Institution: University of Arizona
Department:
Degree:
Year: 1999
Keywords: Language, Linguistics.; Language, Modern.; Psychology, Cognitive.
Posted:
Record ID: 1700593
Full text PDF: http://hdl.handle.net/10150/288990


Abstract

This dissertation deals with the cognitive act of perception and the linguistic form of perceptual reports, and the linguistic mechanism of anaphoric processes involved in the semantics of atomic "events" in human language. It has been claimed that the notion of "events" should be incorporated into formal grammar. Adopting this insight, our main concern in the present thesis is how "events" are realized in syntactic and semantic structures. I show that Japanese is a suitable language to demonstrate that an "event" is a fundamental notion of human thought and language. I follow Davidson's (1967) original conception of event semantics, and I illustrate that human language has a variety of devices for marking events, and that our language architecture does reflect the event structure of the human mind. More specifically, following the ontological discussion of Bach (1981, 1989), I provide evidence that supports Higginbotham (1985, 1987, 1996) and Higginbotham and Ramchand (1996), who claim that every predicate (including stative predicates) has an implicit event argument that can be bound by either overt or non-overt operators. For this purpose, I look at data from three general areas. The first area is the cognitive judgment style of thetic assertion and its syntactic realization in perceptual reports. I show that thetic sentences are sentences in which an event variable e&barbelow; is obligatorily existentially closed.
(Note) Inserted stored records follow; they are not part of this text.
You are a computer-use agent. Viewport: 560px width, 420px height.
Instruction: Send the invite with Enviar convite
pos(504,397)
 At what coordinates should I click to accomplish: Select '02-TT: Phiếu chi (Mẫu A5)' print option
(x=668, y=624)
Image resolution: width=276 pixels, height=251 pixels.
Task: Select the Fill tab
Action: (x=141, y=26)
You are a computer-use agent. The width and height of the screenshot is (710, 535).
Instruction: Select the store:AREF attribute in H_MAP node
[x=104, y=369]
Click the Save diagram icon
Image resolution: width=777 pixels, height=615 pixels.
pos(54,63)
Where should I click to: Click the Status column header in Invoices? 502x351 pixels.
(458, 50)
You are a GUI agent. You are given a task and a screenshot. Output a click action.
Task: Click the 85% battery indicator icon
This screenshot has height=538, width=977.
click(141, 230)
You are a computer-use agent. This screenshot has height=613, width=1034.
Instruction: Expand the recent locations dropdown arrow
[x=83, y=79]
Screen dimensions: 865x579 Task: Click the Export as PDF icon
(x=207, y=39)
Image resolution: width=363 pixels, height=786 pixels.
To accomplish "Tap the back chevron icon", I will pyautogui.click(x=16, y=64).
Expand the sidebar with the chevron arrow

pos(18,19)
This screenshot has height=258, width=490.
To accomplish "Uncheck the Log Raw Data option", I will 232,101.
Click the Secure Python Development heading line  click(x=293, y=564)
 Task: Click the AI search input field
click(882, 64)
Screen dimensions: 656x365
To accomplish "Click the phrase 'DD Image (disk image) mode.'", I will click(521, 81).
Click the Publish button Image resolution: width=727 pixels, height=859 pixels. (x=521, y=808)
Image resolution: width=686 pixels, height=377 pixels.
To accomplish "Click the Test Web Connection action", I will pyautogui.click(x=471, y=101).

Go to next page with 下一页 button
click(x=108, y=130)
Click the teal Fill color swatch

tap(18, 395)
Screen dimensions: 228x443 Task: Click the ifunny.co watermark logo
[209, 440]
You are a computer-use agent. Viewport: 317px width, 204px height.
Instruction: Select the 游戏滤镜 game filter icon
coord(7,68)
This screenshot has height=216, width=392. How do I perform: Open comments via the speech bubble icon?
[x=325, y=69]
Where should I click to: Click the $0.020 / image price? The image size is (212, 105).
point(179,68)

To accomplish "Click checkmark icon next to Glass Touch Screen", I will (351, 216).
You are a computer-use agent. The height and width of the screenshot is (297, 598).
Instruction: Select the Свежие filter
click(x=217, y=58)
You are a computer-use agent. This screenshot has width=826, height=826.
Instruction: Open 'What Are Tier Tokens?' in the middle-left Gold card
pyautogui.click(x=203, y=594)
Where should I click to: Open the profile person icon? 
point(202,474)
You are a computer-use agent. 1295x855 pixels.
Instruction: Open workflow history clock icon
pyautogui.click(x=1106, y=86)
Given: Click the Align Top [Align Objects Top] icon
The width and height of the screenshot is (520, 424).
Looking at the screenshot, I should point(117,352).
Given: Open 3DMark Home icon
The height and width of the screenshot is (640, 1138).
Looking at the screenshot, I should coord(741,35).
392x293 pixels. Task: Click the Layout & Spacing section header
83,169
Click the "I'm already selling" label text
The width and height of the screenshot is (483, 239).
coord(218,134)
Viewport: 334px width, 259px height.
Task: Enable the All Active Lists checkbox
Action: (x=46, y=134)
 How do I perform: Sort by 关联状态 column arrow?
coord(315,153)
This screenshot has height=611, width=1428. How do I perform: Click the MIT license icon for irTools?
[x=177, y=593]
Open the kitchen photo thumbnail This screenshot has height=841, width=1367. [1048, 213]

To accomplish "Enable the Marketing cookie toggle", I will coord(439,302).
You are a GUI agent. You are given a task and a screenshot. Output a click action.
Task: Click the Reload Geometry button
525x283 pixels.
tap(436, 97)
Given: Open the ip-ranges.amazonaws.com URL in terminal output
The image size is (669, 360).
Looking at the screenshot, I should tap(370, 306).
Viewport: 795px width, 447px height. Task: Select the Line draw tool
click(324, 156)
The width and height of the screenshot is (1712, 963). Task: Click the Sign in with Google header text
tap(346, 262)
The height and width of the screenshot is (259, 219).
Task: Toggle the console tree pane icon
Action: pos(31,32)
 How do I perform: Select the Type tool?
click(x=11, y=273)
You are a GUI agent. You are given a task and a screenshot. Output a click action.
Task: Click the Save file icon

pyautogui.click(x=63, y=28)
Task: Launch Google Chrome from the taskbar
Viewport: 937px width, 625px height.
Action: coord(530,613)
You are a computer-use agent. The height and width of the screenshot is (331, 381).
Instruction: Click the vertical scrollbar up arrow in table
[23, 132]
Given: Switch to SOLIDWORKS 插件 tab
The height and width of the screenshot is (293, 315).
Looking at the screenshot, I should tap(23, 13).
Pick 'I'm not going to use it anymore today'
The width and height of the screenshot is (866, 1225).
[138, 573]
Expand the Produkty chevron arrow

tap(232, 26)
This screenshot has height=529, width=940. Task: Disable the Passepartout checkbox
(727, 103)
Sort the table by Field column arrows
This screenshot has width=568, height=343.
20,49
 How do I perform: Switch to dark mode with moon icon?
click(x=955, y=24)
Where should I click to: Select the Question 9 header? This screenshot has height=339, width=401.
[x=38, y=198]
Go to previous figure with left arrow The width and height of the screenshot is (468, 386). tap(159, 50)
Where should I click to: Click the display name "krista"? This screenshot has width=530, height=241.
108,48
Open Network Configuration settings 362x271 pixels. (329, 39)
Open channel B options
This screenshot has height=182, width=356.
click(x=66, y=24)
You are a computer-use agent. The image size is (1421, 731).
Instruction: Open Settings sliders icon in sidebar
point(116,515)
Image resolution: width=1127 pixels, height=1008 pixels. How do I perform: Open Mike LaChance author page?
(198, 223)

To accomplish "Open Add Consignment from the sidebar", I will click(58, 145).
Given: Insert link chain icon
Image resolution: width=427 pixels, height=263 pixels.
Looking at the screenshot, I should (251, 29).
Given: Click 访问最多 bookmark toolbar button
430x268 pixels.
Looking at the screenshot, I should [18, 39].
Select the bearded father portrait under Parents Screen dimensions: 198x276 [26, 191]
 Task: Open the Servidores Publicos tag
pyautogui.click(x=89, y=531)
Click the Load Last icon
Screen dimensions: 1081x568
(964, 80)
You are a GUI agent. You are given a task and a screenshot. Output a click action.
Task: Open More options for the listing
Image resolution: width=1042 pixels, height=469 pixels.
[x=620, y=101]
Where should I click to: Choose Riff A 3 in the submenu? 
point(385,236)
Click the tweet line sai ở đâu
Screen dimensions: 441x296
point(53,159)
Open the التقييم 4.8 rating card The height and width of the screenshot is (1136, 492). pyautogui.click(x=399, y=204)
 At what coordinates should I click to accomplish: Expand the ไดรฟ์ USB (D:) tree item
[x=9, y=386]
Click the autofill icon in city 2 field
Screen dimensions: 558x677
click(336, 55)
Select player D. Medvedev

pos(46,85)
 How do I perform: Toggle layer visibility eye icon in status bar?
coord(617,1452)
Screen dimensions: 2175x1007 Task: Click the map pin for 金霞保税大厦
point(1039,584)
The second area I address involves anaphoric processes of reciprocity and eventualities in linguistics semantics. Specifically, I investigate otagai and V-aw, the so-called "reciprocals" in Japanese. The properties of otagai and V-aw give rise to the seeming appearance of reciprocity. However, I illustrate that "reciprocals" in Japanese are not like the reciprocals in English. I propose that otagai is a dual existential quantifier over event positions, and that it binds event variables in predicates. The third area is the semantics of zibun (the so-called "reflexive" in Japanese) and otagai with regard to "intensional context". This analysis reveals the different stage-phases of the properties of the Japanese pro-forms. Throughout the chapters, I pursue the question of how "stageness" is captured and computed in human language devices.